Many companies today look for employees with college degrees, but veterans have real-world experience with responsibility that no college degree can replace, Foster added.

Hiring disabled veterans

Companies in the facilities maintenance industry shouldn’t overlook another valuable resource veterans who have been disabled during their service.

SourceAmerica has more than 1,200 partners nationwide providing products and services that help people with severe disabilities, including disabled veterans, find work. It contracts with federal government agencies and commercial and retail sectors for jobs in everything from facilities maintenance and administrative services to call centers, IT services and supply chain management. SourceAmerica is the prime facilities maintenance contractor for public works at Ft. Knox. One of its non-profit agency subcontractors there performs general facilities maintenance repairs for plumbing, electrical, mechanical, buildings and structures and roads and grounds work.

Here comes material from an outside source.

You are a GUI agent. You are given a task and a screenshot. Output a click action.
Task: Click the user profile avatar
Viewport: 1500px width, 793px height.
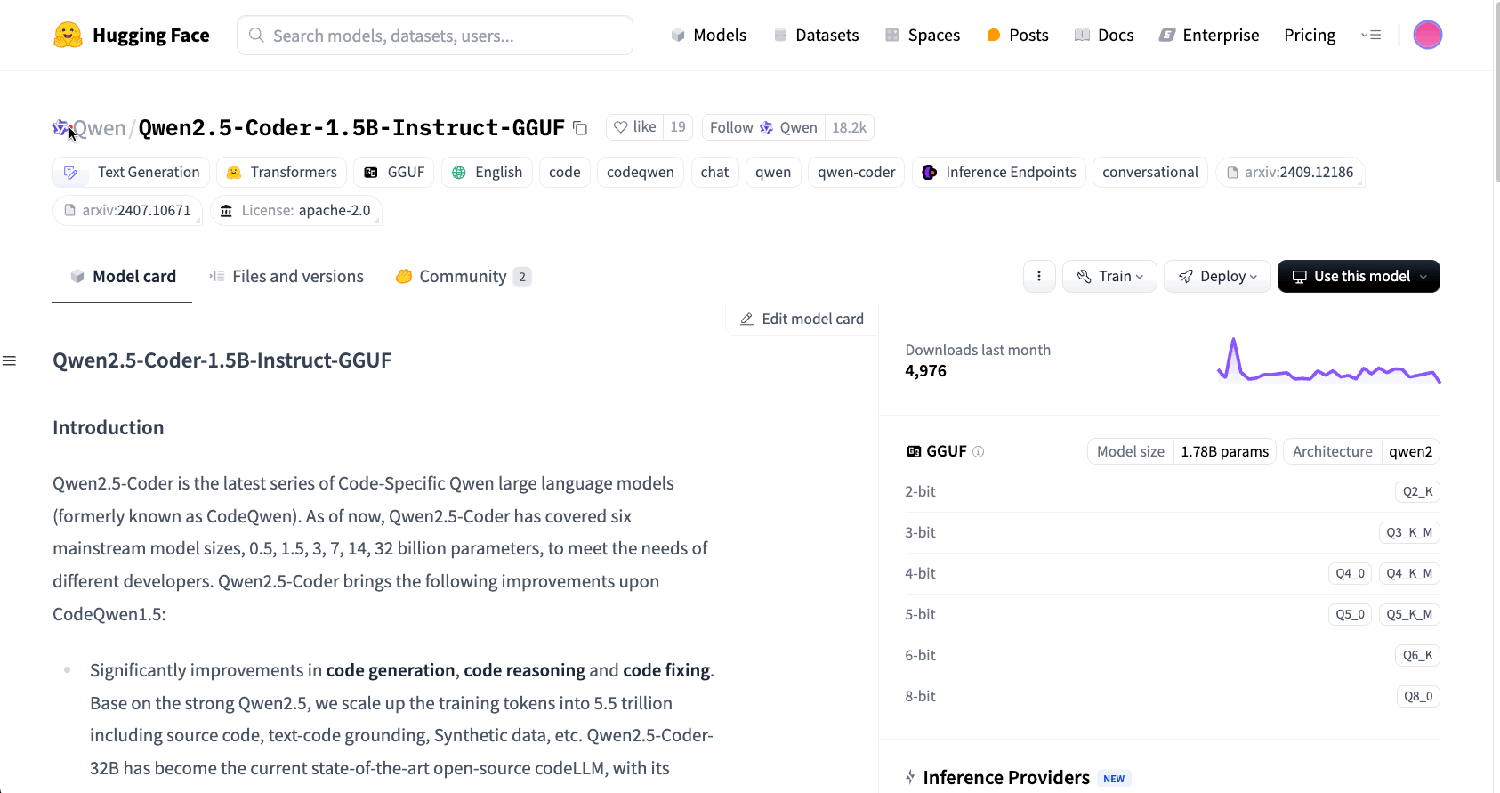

Approximately 20 to 25 percent of people SourceAmerica and their nonprofit agencies are able to assist are disabled veterans, said Todd Bennett, former director of FM Operations at Ft. Knox, now working in regional operations in the FM program for the organization. “When we’re out recruiting, we look first for veterans and for people who are just coming out of the service.”

The organization works with the disabled individuals to assess their capabilities and then find the right placements for them. While an individual who has lost an arm may not be a good person to handle service orders, they might be an excellent fit for a call center position or a data analytics task where it’s all desk work. “These are people who are dedicated and who want to work,” Bennett added.

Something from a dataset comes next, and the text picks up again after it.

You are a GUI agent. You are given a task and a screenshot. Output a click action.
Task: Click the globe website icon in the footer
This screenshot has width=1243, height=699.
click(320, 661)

The majority of former service members who work with Source America usually start as a government contractor at first. But the goal is to have them graduate into private sector employment. Employers can help with this effort. For example, at Ft. Knox, Source America established an approved Department of Labor apprenticeship program that helps the person with a disability gain additional skills. “Two of our people in the program were disabled; they graduated and are now working in the public sector, getting paid competitive wages,” Bennett said.

Finding job candidates

The PRSM Task Force has been looking for ways to make it easier for people who have completed or will soon complete their military service to find jobs within the industry. They are working with the team redesigning the PRSM website to develop a section dedicated to helping veterans find jobs with retailers and suppliers. Through this special section of the PRSM website, veterans will be able to respond to job openings posted by PRSM members and will be able to post their resumes as well.

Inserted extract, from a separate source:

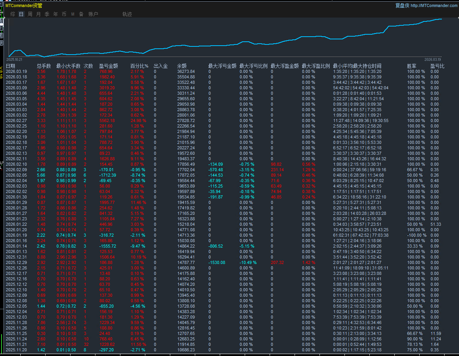The width and height of the screenshot is (459, 356).
Task: Show the 季 quarterly statistics tab
Action: pyautogui.click(x=47, y=14)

The Task Force is also working to identify organizations that help veterans find jobs so that they can spread the word about the PRSM job site for service veterans. It’s a big task, however, because the committee members are finding in addition to the larger organizations like SourceAmerica, Wounded Warriors or Hire a Hero, there are many local organizations who take on this task in their own communities.

Bennett suggested any company that would like to hire more veterans can start by seeking assistance from the local veterans’ organizations. If there are military bases in their area, the companies can contact the out-processing office the base provides for those leaving the service. Businesses may be able to post job openings with these offices and participate in job fairs they hold.

Bennett also noted the government does offer some tax incentives to companies who hire disabled veterans, such as the Work Opportunity Tax Credit (WOTC). Grants and funding are also available for employers and non-profit agencies who want to develop an apprenticeship program through SourceAmerica or one of its non-profit agencies.

Companies may seek to hire veterans because they want to honor their service and their commitment. “The veterans gave to their country, and it’s a way for employers to give back to them,’ Bennett said.

But facilities management companies and other businesses should also realize they’re gaining much more, Foster said. “When they’re hiring a veteran, they’re hiring someone who is a genuine leader and who will be a great benefit to their company.”